**AIM OF THE TASK**.
Find each line below that contains the word "perform" and copy those lines. Case counts.

[Data drawn from a collection]
□ □ □ □ □ □ □

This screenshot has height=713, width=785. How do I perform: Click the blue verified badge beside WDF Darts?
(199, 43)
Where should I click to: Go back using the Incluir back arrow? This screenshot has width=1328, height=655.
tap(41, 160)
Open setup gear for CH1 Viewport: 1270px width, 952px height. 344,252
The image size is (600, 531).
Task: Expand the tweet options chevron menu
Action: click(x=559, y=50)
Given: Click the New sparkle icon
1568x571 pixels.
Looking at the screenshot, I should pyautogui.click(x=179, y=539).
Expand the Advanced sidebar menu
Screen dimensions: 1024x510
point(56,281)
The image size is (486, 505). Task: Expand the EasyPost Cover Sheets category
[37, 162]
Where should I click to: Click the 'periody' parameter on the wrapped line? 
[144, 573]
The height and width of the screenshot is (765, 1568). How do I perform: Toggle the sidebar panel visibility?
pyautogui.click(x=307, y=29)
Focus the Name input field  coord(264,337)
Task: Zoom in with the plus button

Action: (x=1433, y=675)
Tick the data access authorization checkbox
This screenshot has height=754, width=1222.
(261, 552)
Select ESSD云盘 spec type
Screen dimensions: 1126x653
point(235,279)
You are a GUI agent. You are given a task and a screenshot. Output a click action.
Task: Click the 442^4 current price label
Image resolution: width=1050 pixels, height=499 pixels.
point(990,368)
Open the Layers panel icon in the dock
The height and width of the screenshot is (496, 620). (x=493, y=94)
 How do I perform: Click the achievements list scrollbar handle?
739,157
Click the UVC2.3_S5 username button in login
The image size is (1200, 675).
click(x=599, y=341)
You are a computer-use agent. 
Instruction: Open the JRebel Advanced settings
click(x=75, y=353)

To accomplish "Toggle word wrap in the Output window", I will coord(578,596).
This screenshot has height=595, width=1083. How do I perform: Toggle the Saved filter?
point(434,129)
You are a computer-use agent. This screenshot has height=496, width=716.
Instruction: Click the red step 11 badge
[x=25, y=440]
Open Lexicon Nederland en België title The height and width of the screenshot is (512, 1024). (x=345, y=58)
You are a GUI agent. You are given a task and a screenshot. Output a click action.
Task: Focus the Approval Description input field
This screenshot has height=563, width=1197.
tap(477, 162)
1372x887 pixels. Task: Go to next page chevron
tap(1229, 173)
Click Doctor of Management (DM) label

□ □ □ □ □ □ □

**SOLUTION TO THIS EXERCISE**.
This screenshot has height=713, width=785. How do I perform: Click the blue verified badge beside WDF Darts?
The height and width of the screenshot is (765, 1568). How do I perform: Toggle the sidebar panel visibility?
 How do I perform: Click the achievements list scrollbar handle?
This screenshot has height=595, width=1083. How do I perform: Toggle the Saved filter?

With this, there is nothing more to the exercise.